Although the mobilization in response that we have seen at Cal Poly demonstrates a desire to create a multicultural community, we have a great deal of work ahead of us. Research shows that people from traditionally underrepresented groups are deeply affected by such incidents. Members of targeted communities typically experience depressed feelings and a loss of safety. Being targeted because of a central identity (e.g. race, sexual orientation) is a profound and painful rejection.
We must all work to create an inclusive campus by intervening when others promote stereotypes and discrimination. When we question and challenge discrimination rather than remaining a bystander, we begin to shift the social norms on our campus. Challenging bigotry makes our community safe for all people. Free speech is a right and it also can have the consequence of harming others and so should be exercised with responsibility.
As educators, we have the tools for increasing multicultural awareness and facilitating intergroup dialogues. Every Cal Poly student should have access to these tools as we prepare them to be successful in a global, multicultural society. Research in psychology and child development indicates that prejudice can be reduced by personal acquaintance and cultural familiarity. We each can take the opportunity to get to know individuals with different backgrounds and learn about the histories and cultures of groups other than our own. When we get to know people from different groups, we begin to see the limitations of stereotypes. It also fosters empathy and compassion for people who may face different challenges. It also allows us to appreciate and value different perspectives and cultures.

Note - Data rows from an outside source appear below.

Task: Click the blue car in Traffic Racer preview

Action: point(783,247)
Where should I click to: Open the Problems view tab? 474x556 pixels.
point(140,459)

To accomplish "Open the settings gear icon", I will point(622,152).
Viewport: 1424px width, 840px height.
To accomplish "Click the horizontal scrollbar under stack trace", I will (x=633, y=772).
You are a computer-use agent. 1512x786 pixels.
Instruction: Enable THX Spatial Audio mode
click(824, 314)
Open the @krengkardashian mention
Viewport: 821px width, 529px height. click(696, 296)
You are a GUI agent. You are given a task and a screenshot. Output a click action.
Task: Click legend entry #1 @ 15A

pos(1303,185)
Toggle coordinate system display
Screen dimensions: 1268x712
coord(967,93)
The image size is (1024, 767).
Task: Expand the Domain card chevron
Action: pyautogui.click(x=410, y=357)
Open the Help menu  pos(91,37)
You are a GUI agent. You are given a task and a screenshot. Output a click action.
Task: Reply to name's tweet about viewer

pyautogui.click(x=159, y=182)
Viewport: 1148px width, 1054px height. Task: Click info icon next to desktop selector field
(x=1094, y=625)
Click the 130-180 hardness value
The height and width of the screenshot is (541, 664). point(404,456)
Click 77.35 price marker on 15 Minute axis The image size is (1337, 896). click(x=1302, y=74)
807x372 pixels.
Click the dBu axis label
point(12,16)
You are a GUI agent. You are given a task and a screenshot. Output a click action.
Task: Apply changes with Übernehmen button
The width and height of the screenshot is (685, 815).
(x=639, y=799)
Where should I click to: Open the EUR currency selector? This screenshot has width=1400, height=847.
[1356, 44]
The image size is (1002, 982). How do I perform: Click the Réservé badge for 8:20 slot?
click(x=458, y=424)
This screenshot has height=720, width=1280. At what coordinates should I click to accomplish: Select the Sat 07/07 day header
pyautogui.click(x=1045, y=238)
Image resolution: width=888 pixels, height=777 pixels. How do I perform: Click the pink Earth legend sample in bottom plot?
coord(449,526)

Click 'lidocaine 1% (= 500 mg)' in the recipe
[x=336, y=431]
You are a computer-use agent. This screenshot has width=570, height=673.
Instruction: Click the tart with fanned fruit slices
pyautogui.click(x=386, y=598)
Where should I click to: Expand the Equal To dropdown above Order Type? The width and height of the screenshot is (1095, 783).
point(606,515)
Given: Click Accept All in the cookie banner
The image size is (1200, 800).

We call upon all members of our community to meet hate speech with louder and more passionate calls for justice and inclusion, joining with SLO Solidarity. We call upon Cal Poly’s administration to continue and increase efforts to create an inclusive community. We also encourage everyone to gain further knowledge in this area (see www.understandingprejudice.org for some resources). In particular, we encourage members of majority groups on campus to ally themselves with students from underrepresented groups and carry some of the weight of the fight for equity.
In the words of Martin Luther King Jr., “The arc of the moral universe is long, but it bends towards justice.” We commend the SLO Solidarity members for their efforts toward social justice and stand with them in the face of hate and ignorance.